[Stored items]
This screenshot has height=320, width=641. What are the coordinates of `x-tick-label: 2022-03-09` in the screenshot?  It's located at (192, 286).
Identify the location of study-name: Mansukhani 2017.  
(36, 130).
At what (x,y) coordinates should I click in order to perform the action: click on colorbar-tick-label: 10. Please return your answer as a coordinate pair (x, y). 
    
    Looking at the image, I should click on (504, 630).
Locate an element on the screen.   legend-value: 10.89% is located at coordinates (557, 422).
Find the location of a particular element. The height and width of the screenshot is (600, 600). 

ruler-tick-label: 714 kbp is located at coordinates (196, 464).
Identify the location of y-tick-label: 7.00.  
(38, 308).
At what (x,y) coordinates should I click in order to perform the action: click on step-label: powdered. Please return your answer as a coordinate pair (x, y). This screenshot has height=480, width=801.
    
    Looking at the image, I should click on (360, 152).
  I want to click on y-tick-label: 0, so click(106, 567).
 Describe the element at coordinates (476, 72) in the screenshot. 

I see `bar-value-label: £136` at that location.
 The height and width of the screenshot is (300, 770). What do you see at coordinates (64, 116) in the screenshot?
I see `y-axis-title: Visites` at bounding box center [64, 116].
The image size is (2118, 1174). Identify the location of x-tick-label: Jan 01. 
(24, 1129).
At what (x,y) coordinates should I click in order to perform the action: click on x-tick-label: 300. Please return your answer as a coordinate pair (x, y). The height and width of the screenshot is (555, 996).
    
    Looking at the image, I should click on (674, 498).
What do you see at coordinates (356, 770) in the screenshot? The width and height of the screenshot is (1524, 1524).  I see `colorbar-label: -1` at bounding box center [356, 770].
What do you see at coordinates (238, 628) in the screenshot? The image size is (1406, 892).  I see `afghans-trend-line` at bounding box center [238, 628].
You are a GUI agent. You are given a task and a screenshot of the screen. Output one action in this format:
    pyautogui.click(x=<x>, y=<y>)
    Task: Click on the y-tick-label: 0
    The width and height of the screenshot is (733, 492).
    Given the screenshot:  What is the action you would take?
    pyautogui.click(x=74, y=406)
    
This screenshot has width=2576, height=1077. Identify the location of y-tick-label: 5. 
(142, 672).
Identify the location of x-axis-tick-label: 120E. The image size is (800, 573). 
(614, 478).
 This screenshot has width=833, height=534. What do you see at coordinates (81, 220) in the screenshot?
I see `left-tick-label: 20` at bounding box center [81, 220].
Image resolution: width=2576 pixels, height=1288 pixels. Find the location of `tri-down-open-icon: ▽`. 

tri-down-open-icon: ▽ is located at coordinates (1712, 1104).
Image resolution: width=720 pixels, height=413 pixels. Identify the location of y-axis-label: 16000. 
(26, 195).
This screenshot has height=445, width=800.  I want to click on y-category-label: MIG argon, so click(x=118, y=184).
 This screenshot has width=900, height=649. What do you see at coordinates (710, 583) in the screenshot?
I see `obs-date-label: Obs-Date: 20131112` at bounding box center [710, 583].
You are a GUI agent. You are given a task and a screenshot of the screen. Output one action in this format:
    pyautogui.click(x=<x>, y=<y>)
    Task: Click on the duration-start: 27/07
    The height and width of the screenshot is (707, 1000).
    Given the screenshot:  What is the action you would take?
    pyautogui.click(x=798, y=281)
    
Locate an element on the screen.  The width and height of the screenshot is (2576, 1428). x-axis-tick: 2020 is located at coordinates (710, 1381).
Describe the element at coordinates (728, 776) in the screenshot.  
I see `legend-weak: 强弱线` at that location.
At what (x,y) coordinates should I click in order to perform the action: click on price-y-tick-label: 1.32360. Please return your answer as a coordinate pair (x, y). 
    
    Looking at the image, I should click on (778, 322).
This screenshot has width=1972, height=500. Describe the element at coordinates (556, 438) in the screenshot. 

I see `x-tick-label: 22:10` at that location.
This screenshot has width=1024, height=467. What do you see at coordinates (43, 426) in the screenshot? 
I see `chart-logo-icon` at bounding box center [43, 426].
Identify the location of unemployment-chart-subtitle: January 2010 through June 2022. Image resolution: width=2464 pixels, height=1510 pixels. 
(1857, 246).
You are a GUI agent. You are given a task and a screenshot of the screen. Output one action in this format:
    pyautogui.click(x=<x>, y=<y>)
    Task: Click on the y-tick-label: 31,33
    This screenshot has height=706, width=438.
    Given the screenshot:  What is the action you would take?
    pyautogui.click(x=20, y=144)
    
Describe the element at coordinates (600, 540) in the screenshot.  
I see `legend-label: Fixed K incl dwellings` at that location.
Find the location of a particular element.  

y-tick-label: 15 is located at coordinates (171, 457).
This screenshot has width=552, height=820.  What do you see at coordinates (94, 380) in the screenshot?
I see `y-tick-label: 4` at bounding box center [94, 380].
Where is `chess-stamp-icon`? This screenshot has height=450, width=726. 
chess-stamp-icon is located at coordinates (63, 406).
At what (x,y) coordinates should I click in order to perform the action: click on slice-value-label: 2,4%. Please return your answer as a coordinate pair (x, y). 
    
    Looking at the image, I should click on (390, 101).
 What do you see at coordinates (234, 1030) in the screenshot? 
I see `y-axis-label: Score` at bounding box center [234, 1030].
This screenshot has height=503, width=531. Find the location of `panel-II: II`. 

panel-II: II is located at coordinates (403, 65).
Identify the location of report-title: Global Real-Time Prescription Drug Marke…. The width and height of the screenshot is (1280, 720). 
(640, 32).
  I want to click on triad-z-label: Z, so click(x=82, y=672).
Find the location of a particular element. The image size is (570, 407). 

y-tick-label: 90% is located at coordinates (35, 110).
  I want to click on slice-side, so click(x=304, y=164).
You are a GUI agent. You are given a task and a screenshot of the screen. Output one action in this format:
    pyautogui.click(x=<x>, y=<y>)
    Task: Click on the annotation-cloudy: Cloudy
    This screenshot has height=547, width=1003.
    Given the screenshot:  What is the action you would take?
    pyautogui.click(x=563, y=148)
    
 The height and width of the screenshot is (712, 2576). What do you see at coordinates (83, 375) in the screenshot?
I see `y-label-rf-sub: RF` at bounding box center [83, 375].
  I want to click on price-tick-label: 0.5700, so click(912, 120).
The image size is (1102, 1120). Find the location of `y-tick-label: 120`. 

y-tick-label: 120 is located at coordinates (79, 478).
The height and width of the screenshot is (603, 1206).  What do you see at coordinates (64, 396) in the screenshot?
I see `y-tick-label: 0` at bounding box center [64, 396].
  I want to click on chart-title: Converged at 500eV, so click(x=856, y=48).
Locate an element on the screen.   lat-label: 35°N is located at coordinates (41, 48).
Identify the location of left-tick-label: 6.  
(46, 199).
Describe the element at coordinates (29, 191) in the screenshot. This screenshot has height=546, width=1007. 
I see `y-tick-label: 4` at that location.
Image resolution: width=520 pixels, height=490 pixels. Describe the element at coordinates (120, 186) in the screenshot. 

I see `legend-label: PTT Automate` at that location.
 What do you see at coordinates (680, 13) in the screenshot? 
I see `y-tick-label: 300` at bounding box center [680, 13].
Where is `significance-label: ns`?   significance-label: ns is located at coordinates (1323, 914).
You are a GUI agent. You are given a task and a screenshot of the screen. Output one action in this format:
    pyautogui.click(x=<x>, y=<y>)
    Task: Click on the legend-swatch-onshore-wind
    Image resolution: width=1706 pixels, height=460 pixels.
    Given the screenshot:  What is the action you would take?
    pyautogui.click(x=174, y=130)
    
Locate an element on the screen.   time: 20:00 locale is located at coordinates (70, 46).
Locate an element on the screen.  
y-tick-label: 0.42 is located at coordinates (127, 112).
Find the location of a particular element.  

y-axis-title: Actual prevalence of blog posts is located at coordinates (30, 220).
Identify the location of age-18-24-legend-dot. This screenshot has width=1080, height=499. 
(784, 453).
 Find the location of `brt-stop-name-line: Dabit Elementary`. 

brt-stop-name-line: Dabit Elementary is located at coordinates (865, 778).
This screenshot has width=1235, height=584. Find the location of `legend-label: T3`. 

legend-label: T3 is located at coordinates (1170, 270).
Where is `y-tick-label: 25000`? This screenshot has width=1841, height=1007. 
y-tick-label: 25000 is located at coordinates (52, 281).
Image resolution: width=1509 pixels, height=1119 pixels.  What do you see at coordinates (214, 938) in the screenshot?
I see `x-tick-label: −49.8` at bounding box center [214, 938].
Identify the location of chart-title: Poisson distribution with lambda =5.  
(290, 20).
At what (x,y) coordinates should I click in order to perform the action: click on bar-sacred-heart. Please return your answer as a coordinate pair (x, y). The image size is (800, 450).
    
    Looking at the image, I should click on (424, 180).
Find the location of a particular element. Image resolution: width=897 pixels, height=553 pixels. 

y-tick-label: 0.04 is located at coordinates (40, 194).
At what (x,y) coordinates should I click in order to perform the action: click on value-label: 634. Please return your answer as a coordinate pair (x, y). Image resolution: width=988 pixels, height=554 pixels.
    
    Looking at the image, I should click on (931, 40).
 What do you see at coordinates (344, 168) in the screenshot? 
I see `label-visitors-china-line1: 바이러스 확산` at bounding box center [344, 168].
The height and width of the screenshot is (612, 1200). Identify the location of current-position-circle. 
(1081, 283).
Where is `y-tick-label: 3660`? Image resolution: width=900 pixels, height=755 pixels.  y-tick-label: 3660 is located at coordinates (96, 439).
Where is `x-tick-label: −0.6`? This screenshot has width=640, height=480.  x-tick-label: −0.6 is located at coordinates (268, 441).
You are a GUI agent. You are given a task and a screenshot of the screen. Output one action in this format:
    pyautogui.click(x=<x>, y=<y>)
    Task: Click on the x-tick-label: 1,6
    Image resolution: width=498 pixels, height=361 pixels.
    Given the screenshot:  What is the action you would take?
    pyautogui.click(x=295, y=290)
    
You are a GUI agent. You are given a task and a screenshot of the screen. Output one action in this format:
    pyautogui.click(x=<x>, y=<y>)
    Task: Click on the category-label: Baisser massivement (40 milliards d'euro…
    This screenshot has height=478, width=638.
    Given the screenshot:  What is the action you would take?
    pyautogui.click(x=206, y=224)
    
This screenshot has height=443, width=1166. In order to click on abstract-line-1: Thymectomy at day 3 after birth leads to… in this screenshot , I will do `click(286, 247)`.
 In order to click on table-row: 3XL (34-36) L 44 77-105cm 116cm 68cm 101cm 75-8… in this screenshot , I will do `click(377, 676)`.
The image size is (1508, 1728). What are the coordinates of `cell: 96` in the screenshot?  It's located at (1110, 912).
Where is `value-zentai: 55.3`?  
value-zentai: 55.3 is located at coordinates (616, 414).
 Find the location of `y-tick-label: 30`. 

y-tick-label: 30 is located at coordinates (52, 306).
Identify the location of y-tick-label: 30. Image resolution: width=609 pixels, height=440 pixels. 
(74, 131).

• **WORK REQUEST**
Write out the stretch from the first row through the line containing "I want to click on y-tick-label: 0, so", with every character kept as it appears.

• **RESPONSE TO THIS EXERCISE**
This screenshot has height=320, width=641. What are the coordinates of `x-tick-label: 2022-03-09` in the screenshot?  It's located at (192, 286).
Identify the location of study-name: Mansukhani 2017.  
(36, 130).
At what (x,y) coordinates should I click in order to perform the action: click on colorbar-tick-label: 10. Please return your answer as a coordinate pair (x, y). 
    
    Looking at the image, I should click on (504, 630).
Locate an element on the screen.   legend-value: 10.89% is located at coordinates (557, 422).
Find the location of a particular element. The height and width of the screenshot is (600, 600). 

ruler-tick-label: 714 kbp is located at coordinates (196, 464).
Identify the location of y-tick-label: 7.00.  
(38, 308).
At what (x,y) coordinates should I click in order to perform the action: click on step-label: powdered. Please return your answer as a coordinate pair (x, y). This screenshot has height=480, width=801.
    
    Looking at the image, I should click on (360, 152).
  I want to click on y-tick-label: 0, so click(106, 567).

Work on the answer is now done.